— BEGIN PROVIDED PASSAGE —

Courage is not always in the bravado acts, the ones we see and identify with. It takes as much courage, if not more, to do the things we need to do, in the shadows, day in and day out.

Persistence

They go hand in hand. You don’t need to persist when you are succeeding, do you? You persist when things go wrong, when you are flailing. And God help you because they don’t teach you this in school. You either learn this because your mama or papa took the time to drill this into you or you built this up yourself, one day at a time. One project, one experiment, one experience at a time.

Mindfulness

If you don’t have the presence of mind to take a step back every now and again to evaluate what is going on, then you run the risk of blindly moving, racing through life till you come to the bitter end and see the mess you’ve created. Because there is no one to blame for the choices you’ve made, except yourself. Whether you’d care to admit or not. On the outside, you could blame a lot of things – your parents, your upbringing, your culture, your financial problems, insert your lack of whatever – the list is endless if you go down this road.

But while we cannot control all the circumstances we find ourselves in, our greatest joy and success comes from our ability to control how we respond, react and deal with the stuff we face. When we boil it all down, every one of us has a story to tell. A story of hope, a story of desperation. Of loneliness, regret, anger, disappointment and loss. Of ambition, passion and hope. Of losing out and breaking through.

Hope

You’ve got to live a live of hope or it simply does not work. If you click out, if you say that your life is mapped out for you, from the choices you’ve made so far, if you let your situation dictate your response, that is not a life of hope.

Hope will take you through your darkest days, it will hold you strong through your weakest moments. And to hold hope strong is to believe that anything is possible.

Curiosity

If you are curious about your world, the relationships you make, the wider goings-on, if you have an interest in how things happen and why, that curiosity will fuel you. It will give you ideas, it will open up new vistas, it will bring more into your life than you imagine.

Embrace failure

This is a big life lesson. I will consider my job as a parent more than half done if I can pass this on successfully to my kids. What you want to get to is the development of a mindset where you are not fazed by failure. The highest point would be almost an embrace of it – a kind of egging on. To get to a place where your ego and self worth are unaffected by the results you get, where you don’t question everything you are about and what you do. A place where you can quietly look past the failure and see what is beyond. Where you can look at your failure, right in the eye, to see how and when and why you failed.

I am slowly warming up to the idea that success may lie in still running the race. For success ends the minute you choose to check out.

You’re still here, there’s still the brightness of another shiny new day. You’ve got your head, your heart. You’ve got a dream.
What more do you need?

— END PROVIDED PASSAGE —

WRITTEN REQUEST 1: Reproduce verbatim the part of the passage on life lessons that begins at the words "But while we" and stops after "and breaking through.".
WRITTEN REQUEST 2: Can you condense the paragraph in the passage on life lessons that opens with "This is a big life lesson" into a short bulleted list that keeps its main points?

— BEGIN LISTED RECORDS —

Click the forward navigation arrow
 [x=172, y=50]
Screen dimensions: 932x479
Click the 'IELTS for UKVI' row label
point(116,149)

— END LISTED RECORDS —

TASK ANSWER 1:
But while we cannot control all the circumstances we find ourselves in, our greatest joy and success comes from our ability to control how we respond, react and deal with the stuff we face. When we boil it all down, every one of us has a story to tell. A story of hope, a story of desperation. Of loneliness, regret, anger, disappointment and loss. Of ambition, passion and hope. Of losing out and breaking through.

TASK ANSWER 2:
- The writer calls this a big life lesson and would consider the job of parenting more than half done if it could be passed on to their kids.
- The aim is a mindset that is not fazed by failure. At its highest it would almost embrace failure, even egg it on.
- In that place, ego and self-worth stay unaffected by results, and there is no questioning of everything one is about and does.
- From there one can quietly look past failure to what lies beyond it and look it right in the eye to see how, when and why it happened.